_WORK REQUIRED_. Although the data holds pictures, return only the lines from the one containing "Task: Click the last Phone Number box" to the end, exactly, and without them.

_SUPPLIED ENTRIES_.
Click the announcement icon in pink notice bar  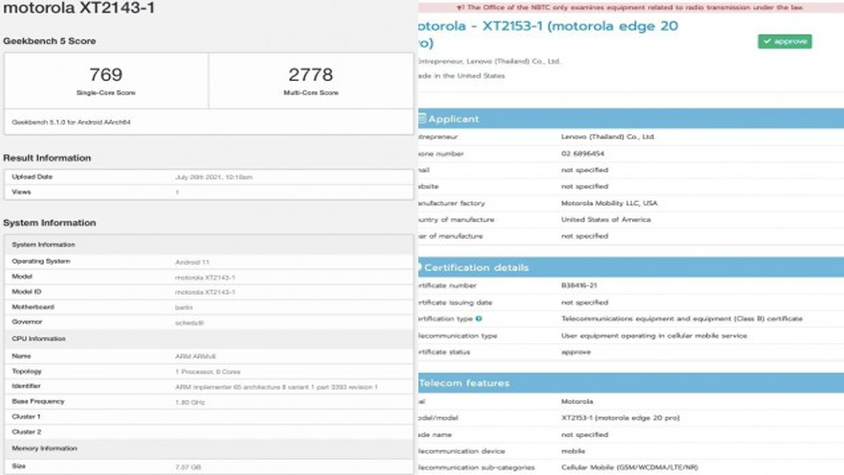point(460,7)
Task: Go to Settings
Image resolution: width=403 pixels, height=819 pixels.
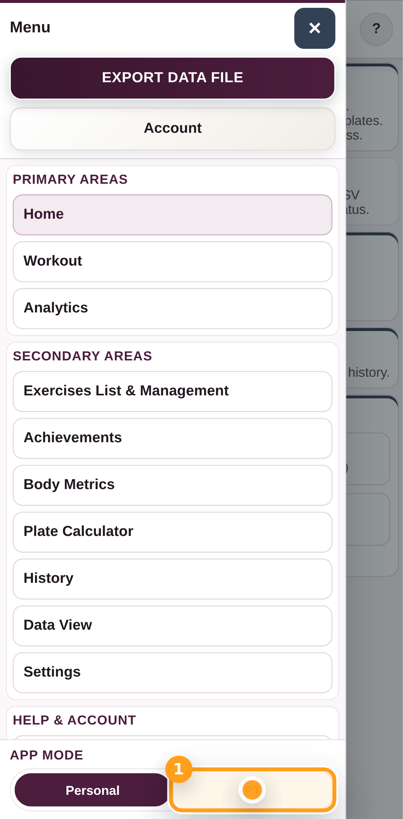Action: coord(172,672)
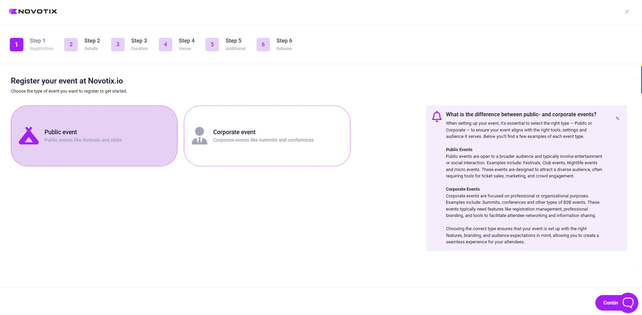Click the Step 5 number badge
Screen dimensions: 642x315
[212, 45]
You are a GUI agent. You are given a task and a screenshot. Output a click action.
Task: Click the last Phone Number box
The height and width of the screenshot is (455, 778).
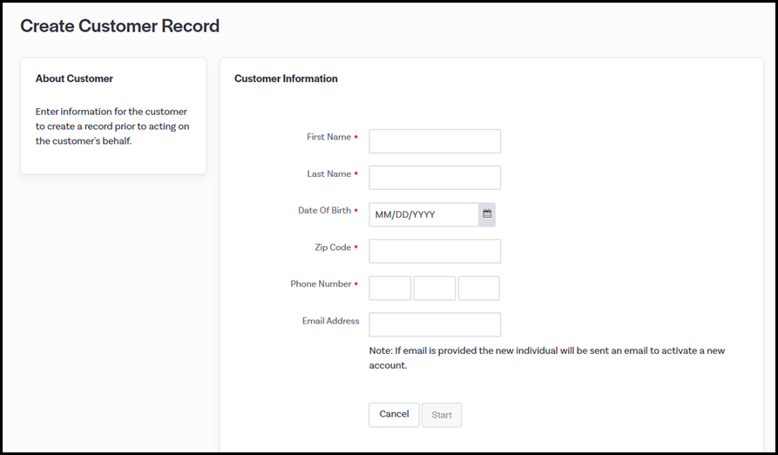point(479,289)
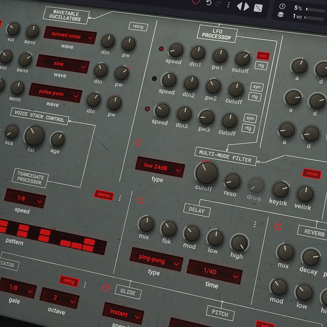Click the filter cutoff knob
Image resolution: width=327 pixels, height=327 pixels.
click(x=207, y=173)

_SOLVED PROBLEM_.
Task: Click the last Phone Number box
The height and width of the screenshot is (455, 778).
point(479,289)
Click the filter cutoff knob
Image resolution: width=327 pixels, height=327 pixels.
click(x=207, y=173)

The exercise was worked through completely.